BuildLaw Issue 26 December 2016 | Page 12

BUILDSAFE RETENTION FUND

By Natalia Vila, BuildSafe

New rules for retentions

The Construction Contracts Amendment Act 2015 introduces significant and important new rules governing holding and payment of retentions into the Construction Contracts Act 2002 from 31 March 2017.

Retentions are defined as an amount withheld by a party to construction contract (party A) from an amount payable to another party to the contract (party B) as security for the performance of party B’s obligations under the contract.

Presently, retention money is an asset of the party that is holding it, and if that party goes broke, the money is distributed to secured and preferential creditors (ie banks, staff, IRD etc) with any residual monies (seldom any) divided among unsecured creditors including the contractors and subcontractors who had actually earned that money.

From 31 March 2017, retention monies held by one party to a commercial construction (which by definition includes all subcontracts irrespective of whether they relate to residential building projects) above a certain value and entered into or renewed on or after that date, must be held on trust, either in cash or liquid assets that may readily be converted to cash, for the subcontractor or contractor from whom the retention was withheld.

In the event of an insolvency, these assets will be trust money to pay out the retentions or fix any defects relating to a specific retention in respect of which the asset is held.

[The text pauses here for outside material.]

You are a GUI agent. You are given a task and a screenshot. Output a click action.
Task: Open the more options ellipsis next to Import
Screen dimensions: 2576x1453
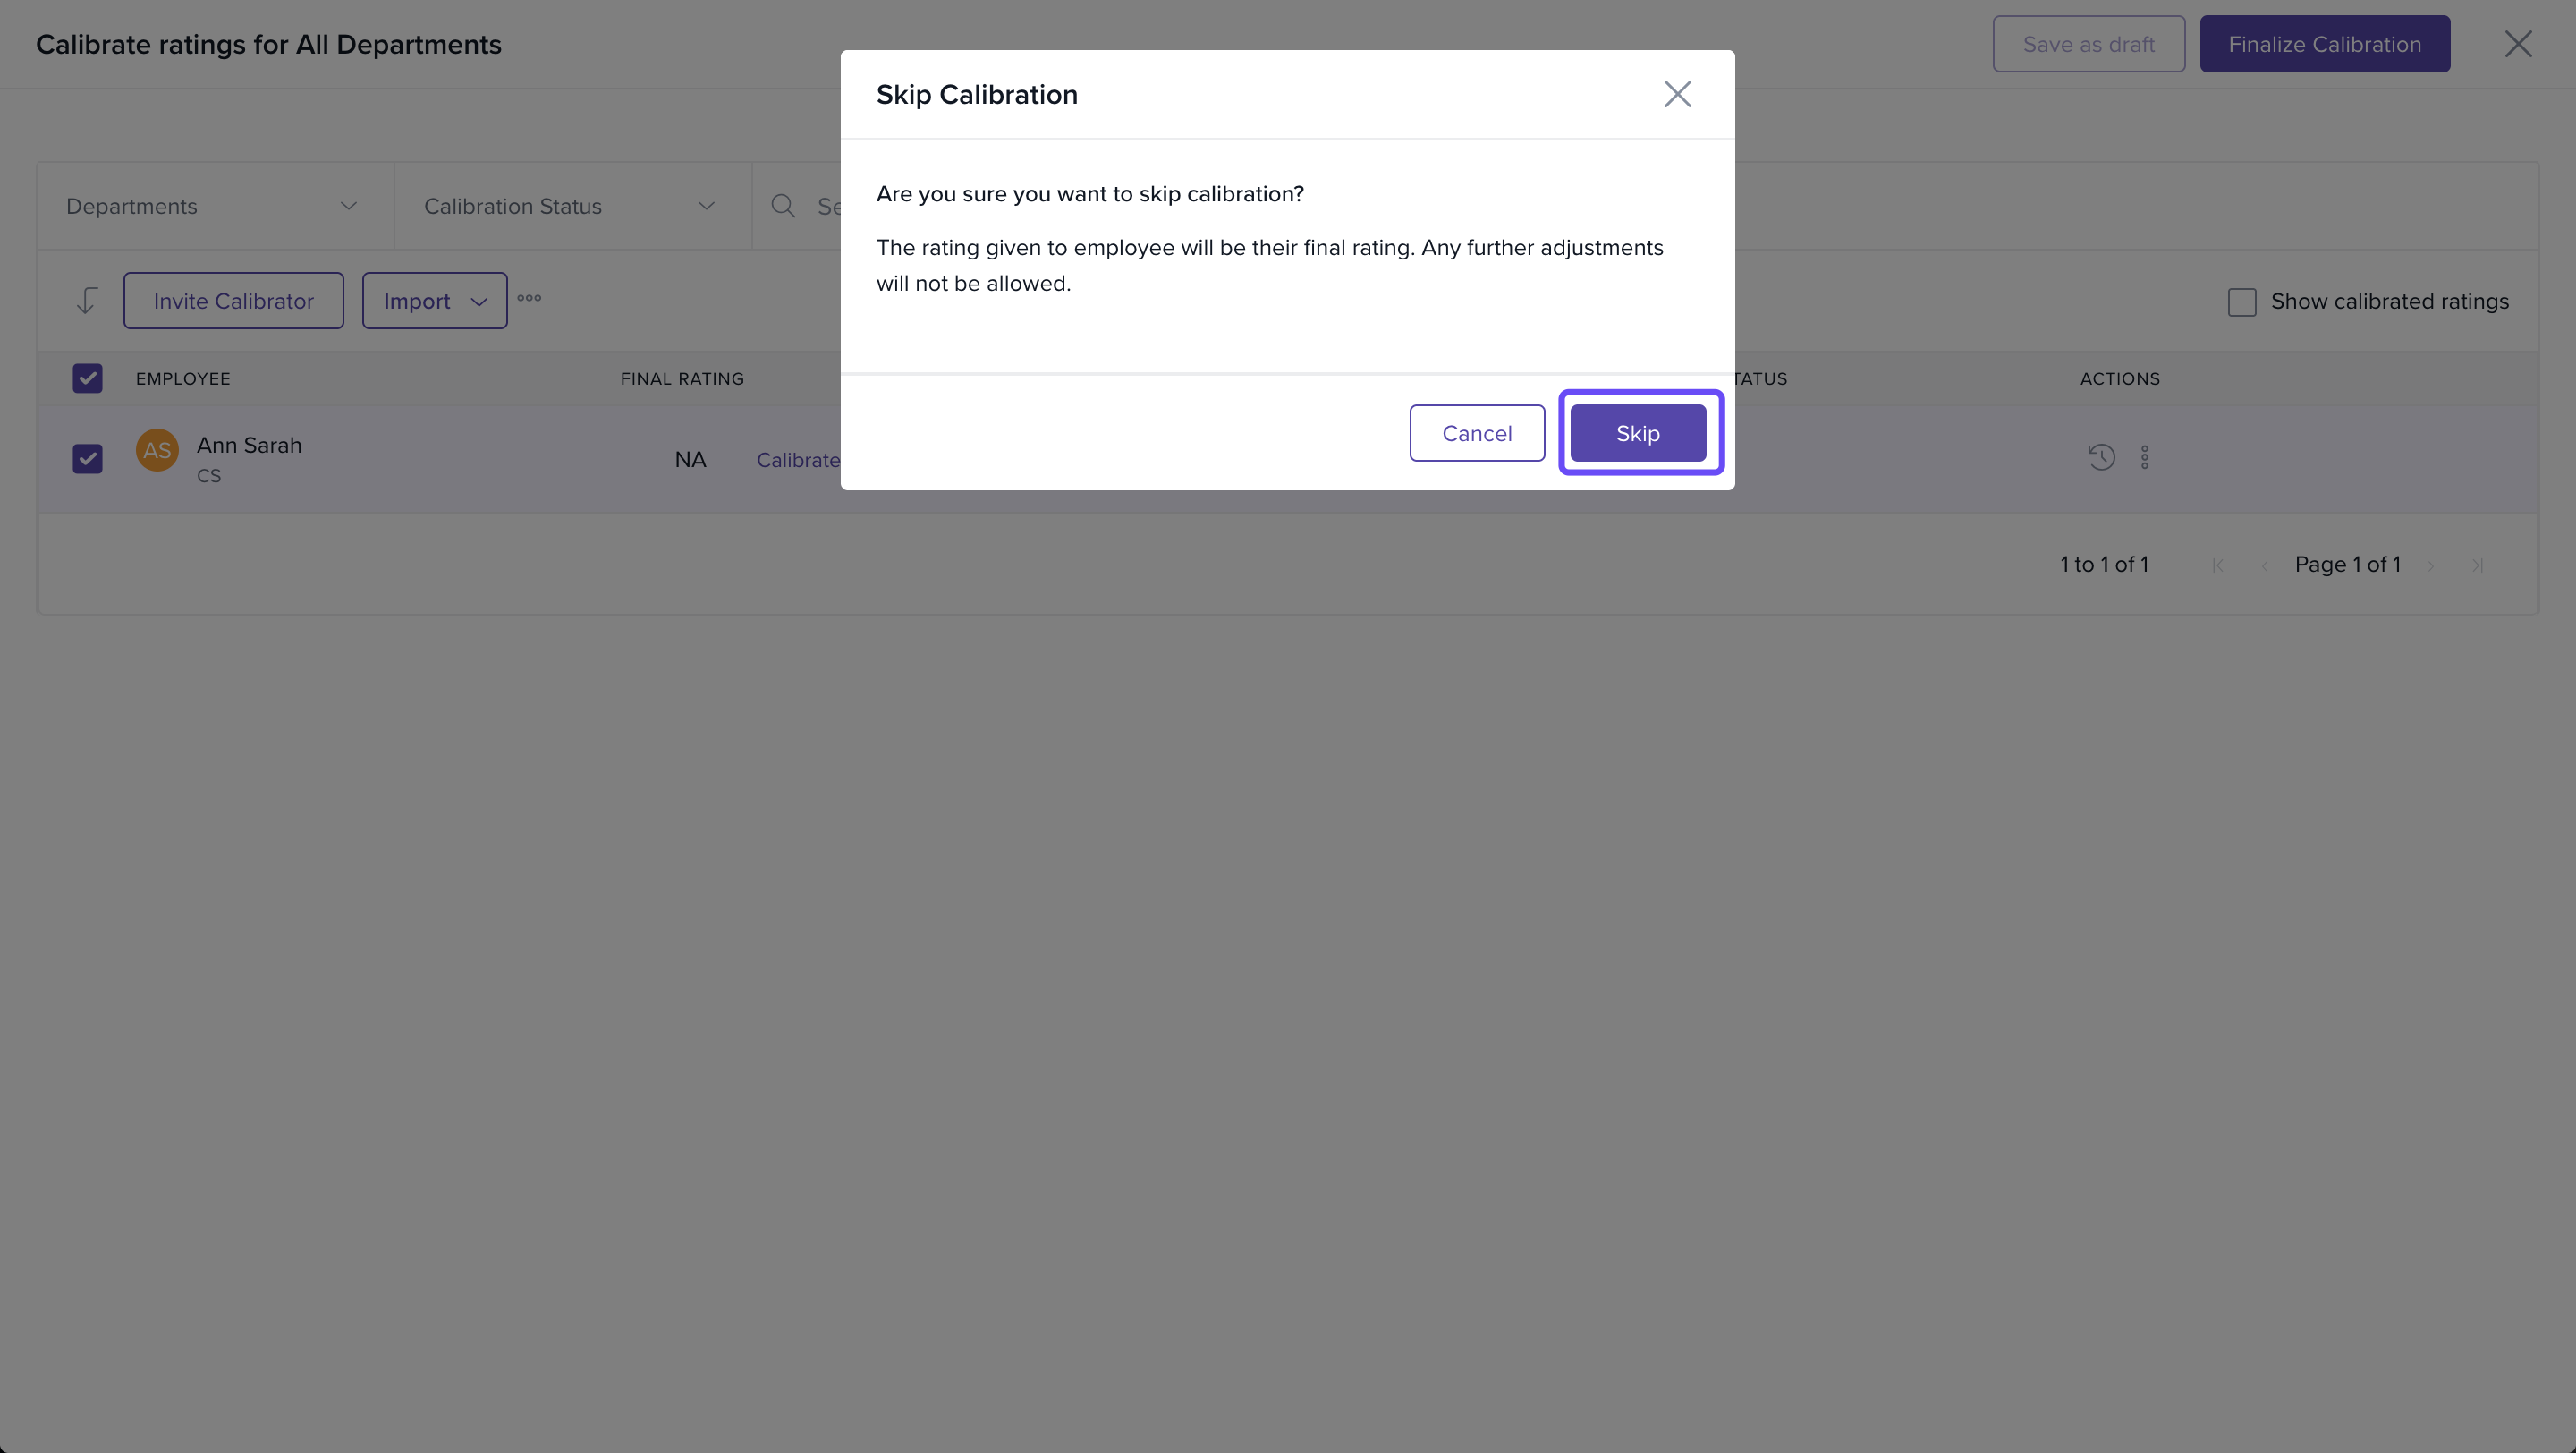point(529,298)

These assets rank ahead of all other parties in a liquidation including secured creditors.
The retention regime is being introduced largely in response to the Mainzeal collapse in 2013 (which left a trail of unpaid subcontractor creditors) with the intention of protecting subcontractors from the potential insolvency of a head contractor holding retention monies under a commercial construction contract and using those funds as a source of working capital.
When Mainzeal collapsed, it had $11.3M owing to it in retentions yet it was holding back $18.3M in retentions from its subcontractors. Plainly those subcontractors would likely never get paid the monies they had earned.
The Mainzeal collapse highlighted the scale of abuse of the current retentions regime and the risk to subcontractors of losing retention monies when the head contractor/employer uses those monies as working capital and subsequently goes broke.

Who must hold retention money in trust?

• Property developers who deduct retentions.
• Head Contractors who deduct retentions.
• Subcontractors who in turn use. subcontractors and deduct retentions.
• Residential property owners where the property is an investment property or the owner is a company (that is not a trustee for the occupants) who deduct retentions relating to construction works on their land.